Why the task plan mattered

The other tool that turned out to be essential was task-plan-v2-dashboard.

Long agent work fails when everything lives only in chat. You keep asking "what is done?", "what is next?", "what changed?", and "did it break the site?".

The task plan solved that by turning the work into visible units:

  • tasks with IDs and statuses;
  • implementation gates;
  • validation steps;
  • notes about risks and regressions;
  • commits tied to completed work.

That also changes the human workflow. You do not have to stare at the model constantly and pull status out of it every five minutes. The dashboard gives enough structure to step away, make coffee, and come back to a visible state of the work.

That sounds small, but for multi-hour agent work it is a real product feature.

What I published

The repository contains the cluster structure, task plan, validation scripts, example artifacts, and documentation for how the skills should cooperate.

It is not meant to be a magic prompt. It is closer to an operating model:

  • plan the site architecture;
  • make the content machine-readable;
  • validate the live HTML;
  • monitor crawler and LLM visibility;
  • improve UX without breaking SEO;
  • record the work so it can be repeated.

The project grew out of a real use case, not a theoretical checklist.
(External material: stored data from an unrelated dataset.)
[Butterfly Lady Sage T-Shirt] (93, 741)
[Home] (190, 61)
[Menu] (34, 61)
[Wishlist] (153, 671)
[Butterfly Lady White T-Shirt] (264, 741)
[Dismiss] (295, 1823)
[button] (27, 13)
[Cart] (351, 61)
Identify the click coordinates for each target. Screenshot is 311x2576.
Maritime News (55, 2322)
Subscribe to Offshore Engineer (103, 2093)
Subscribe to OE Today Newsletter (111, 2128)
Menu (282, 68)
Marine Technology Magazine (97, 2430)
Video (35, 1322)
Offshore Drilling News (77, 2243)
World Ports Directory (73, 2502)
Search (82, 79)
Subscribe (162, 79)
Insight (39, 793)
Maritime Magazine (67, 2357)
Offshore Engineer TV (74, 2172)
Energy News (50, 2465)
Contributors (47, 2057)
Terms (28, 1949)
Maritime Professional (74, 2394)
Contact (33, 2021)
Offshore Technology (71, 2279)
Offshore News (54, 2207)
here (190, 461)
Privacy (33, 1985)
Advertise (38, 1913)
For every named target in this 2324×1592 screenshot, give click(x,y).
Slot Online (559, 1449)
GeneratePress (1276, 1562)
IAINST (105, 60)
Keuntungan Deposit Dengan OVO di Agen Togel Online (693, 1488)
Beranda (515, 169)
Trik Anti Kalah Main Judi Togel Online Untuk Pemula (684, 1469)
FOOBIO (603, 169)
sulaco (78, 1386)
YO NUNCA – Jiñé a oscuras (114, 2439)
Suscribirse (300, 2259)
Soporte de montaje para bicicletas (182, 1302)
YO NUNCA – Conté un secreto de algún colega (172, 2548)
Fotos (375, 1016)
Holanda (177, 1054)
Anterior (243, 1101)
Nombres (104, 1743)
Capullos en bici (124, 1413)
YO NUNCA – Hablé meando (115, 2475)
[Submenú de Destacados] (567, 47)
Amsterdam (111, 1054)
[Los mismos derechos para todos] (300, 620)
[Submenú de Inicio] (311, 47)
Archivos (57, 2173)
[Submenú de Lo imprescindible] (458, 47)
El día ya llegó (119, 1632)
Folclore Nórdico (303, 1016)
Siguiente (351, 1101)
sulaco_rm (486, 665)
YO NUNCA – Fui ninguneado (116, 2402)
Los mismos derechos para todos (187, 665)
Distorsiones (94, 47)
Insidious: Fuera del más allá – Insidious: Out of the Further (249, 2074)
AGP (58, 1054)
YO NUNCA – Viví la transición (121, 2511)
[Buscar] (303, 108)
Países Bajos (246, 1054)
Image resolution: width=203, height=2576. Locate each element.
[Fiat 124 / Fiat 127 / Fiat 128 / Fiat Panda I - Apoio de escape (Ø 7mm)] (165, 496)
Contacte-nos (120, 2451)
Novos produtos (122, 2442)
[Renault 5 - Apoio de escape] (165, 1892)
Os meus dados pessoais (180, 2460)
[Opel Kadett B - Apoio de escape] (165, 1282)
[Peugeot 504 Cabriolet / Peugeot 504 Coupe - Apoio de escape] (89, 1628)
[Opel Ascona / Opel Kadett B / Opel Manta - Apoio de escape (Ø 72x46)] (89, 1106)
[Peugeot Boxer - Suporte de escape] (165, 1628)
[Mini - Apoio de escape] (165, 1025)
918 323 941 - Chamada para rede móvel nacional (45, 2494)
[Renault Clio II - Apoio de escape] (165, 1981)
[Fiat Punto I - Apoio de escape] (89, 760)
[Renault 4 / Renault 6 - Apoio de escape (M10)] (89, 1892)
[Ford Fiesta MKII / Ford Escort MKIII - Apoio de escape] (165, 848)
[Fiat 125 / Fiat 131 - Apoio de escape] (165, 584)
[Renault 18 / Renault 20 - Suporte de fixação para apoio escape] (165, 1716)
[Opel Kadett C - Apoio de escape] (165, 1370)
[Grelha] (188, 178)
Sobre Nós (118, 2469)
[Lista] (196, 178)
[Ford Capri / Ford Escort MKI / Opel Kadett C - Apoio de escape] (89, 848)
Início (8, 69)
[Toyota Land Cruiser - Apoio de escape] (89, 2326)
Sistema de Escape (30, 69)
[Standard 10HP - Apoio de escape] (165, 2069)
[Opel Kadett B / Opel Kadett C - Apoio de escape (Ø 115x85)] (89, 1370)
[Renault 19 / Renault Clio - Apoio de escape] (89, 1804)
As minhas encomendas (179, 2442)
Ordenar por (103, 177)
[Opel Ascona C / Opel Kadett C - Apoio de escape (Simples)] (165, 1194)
The use case was mlllm.io itself: a multilingual AI news and builder site fed by TG-NEWS, with short briefs, longform explainers, source trails, project pages, and public audit checks.

What comes next

The next layer is practical validation across more sites.

I want the cluster to support not just "make a page better", but the whole loop:

  1. build a semantic core;
  2. design site structure and internal linking;
  3. publish crawlable pages;
  4. add schema, llms.txt, feeds, and metadata;
  5. monitor search and AI crawler access;
  6. check whether LLM systems cite the site;
  7. identify legitimate external placements;
  8. feed the results back into the task plan.

That is the point of making it a skill cluster. A serious site is not optimized by one instruction. It is improved by a coordinated system of decisions, checks, and feedback loops.

The site was the test case. The skill cluster is the attempt to make the method reusable.